The effort by Governor Andrew Cuomo’s office to delay accurate reporting of the COVID death toll among nursing-home residents was more widespread than initially known, the New York Times reported on Wednesday, detailing how Cuomo’s aides interacted with state officials in the alleged cover-up.
Senior aides including secretary to the governor Melissa DeRosa — Cuomo’s closest deputy — “engaged in a sustained effort to prevent the state’s own health officials, including the commissioner, Howard Zucker, from releasing the true death toll to the public or sharing it with state lawmakers,” the Times wrote, according to interviews and documents the newspaper obtained. The audit and effort last spring and summer ran parallel to efforts by some of the same aides to help Cuomo write a book about his supposedly heroic COVID response, and as the governor was criticized by Republicans for a policy of releasing people recovering from COVID from hospitals and back to nursing homes.

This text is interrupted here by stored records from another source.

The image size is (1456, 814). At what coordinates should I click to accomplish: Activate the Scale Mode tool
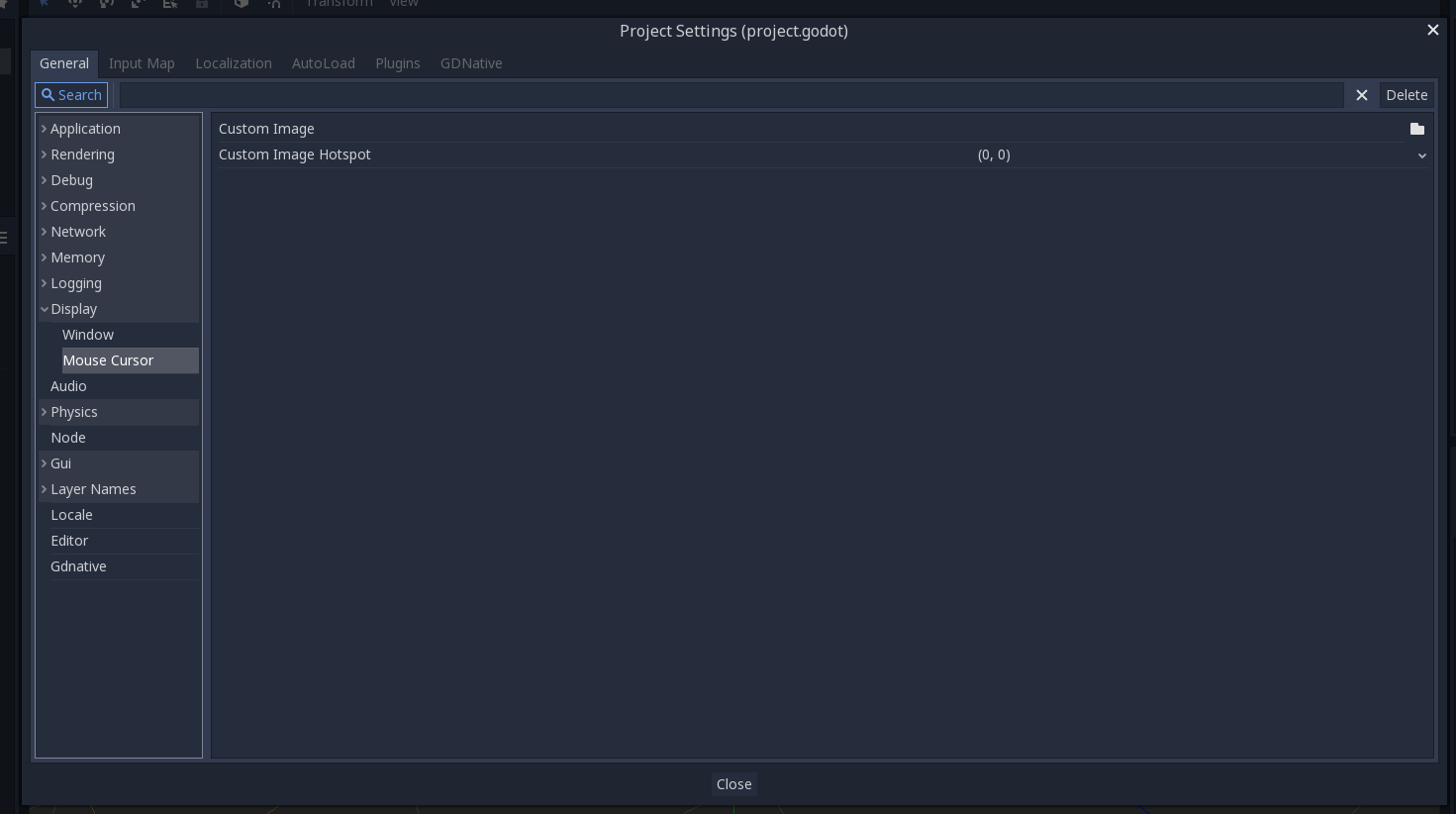pos(137,4)
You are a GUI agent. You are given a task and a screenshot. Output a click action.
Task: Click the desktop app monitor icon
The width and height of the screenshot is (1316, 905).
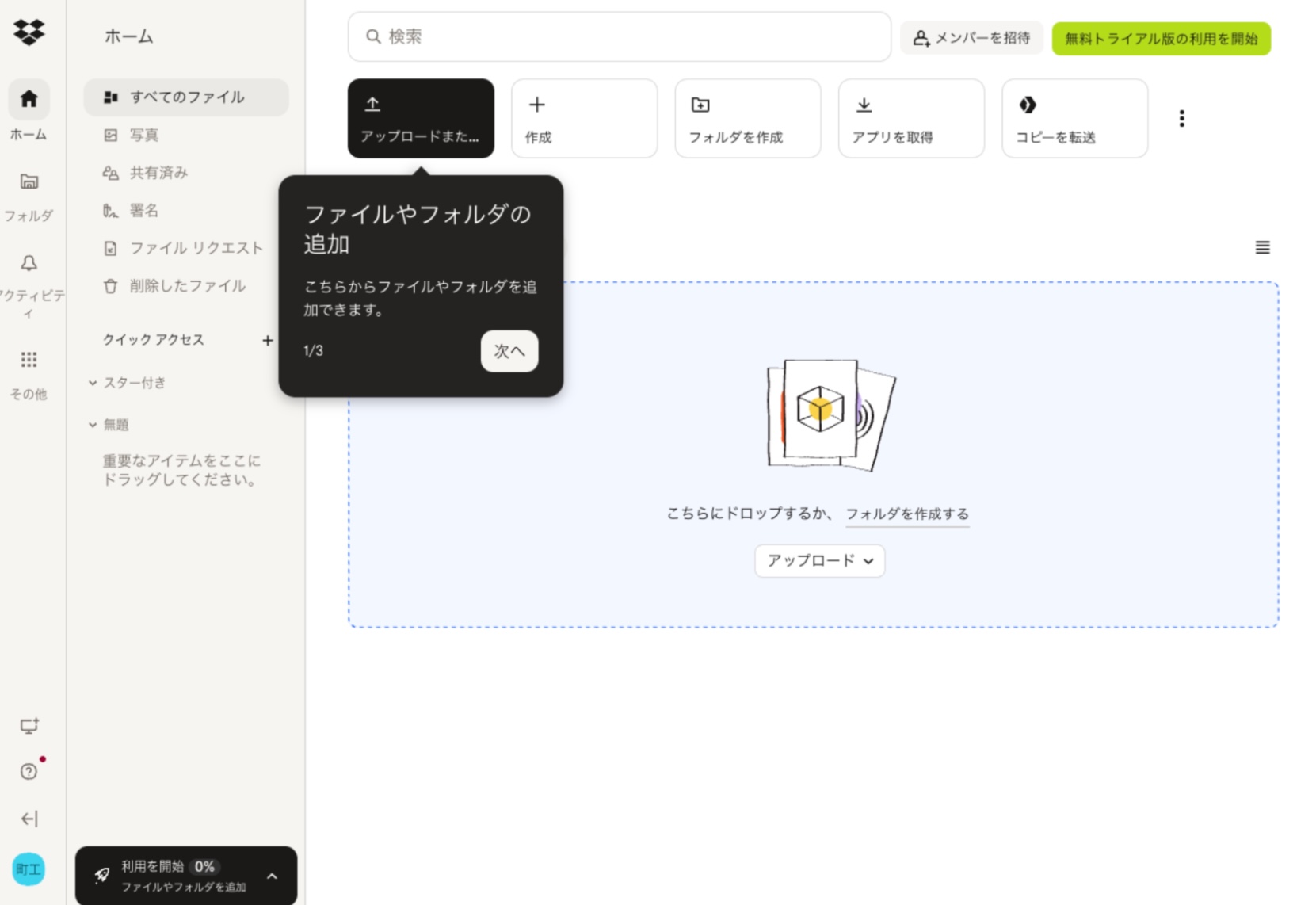(x=29, y=725)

Amid criticism about Mr. Cuomo’s policies, the Health Department began preparing a report on the issue in the spring of 2020, under the close watch of the governor’s top advisers.
“We are getting anxious over here on this report,” wrote Ms. DeRosa in an email to health officials and top Cuomo aides on June 18, which was reviewed by The Times. She laid out what the strongest points that should be made in the report were “from my perspective”; each had to do with knocking down the idea that readmitting infected people to nursing homes was problematic.
“Needs to be able to stand up to scrutiny and definitively tell the story,” Ms. DeRosa added.
The final version of the report, which The Times has reported was rewritten several times by senior advisers to Mr. Cuomo and published in early July, emphasized that admissions from hospitals “were not a driver of nursing home infections or fatalities.” Instead, the report contained the lower death count and cited staff as the most likely source of infections.
But another version of the study, aimed at the scientific press and drafted at the same time by nearly a dozen health officials, took a more nuanced view.
That draft, reviewed by The Times, reached the same conclusions but included a lengthy paragraph describing the limitations of the analysis, such as a lack of information about staff-resident interactions. It put the number of residents with Covid-19 killed in the pandemic at 9,739 through the end of May, far higher than what the administration was saying publicly at the time.
DeRosa ordered an audit in mid-August of the data that Zucker testified about to the legislature, and it flagged roughly 600 deaths for further investigation. The Cuomo administration cited a Justice Department investigation as the reason the audit’s findings were not released then to lawmakers. Lawmakers, however, say that was not the reason they were given at the time. Two draft letters containing the new toll were prepared for lawmakers, but not sent, according to the Times.
For months, the state released data only on deaths of nursing home residents and staff that occurred in the nursing homes themselves. That meant nursing home patients who contracted the virus and died at hospitals were counted as COVID deaths in general, not as nursing-home-related fatalities. It was only in January that the controversy came to light, after a report from New York Attorney General Letitia James released more complete information, revealing that the count first issued by the state’s health department could be as little as half of the true death toll that stood at over 15,000. “That was something Mr. Cuomo’s aides had known since the previous spring,” the Times said it found.
Elkan Abramowitz, a lawyer representing Cuomo’s office, told the Times there was no cover-up, just an effort by DeRosa and others to make sure the data was correct before releasing it to lawmakers and the public. “The whole brouhaha here is overblown to the point where there are cynical suggestions offered for the plain and simple truth that the chamber wanted only to release accurate information that they believed was totally unassailable,” he said. “The chamber was never satisfied that the numbers that they were getting from D.O.H. were accurate.”
The state government’s handling of the total number of nursing-home deaths is now being investigated by federal prosecutors and prompted some of the various calls for Cuomo to resign, which come on top of demands from lawmakers that he step down over a series of allegations of sexual misconduct.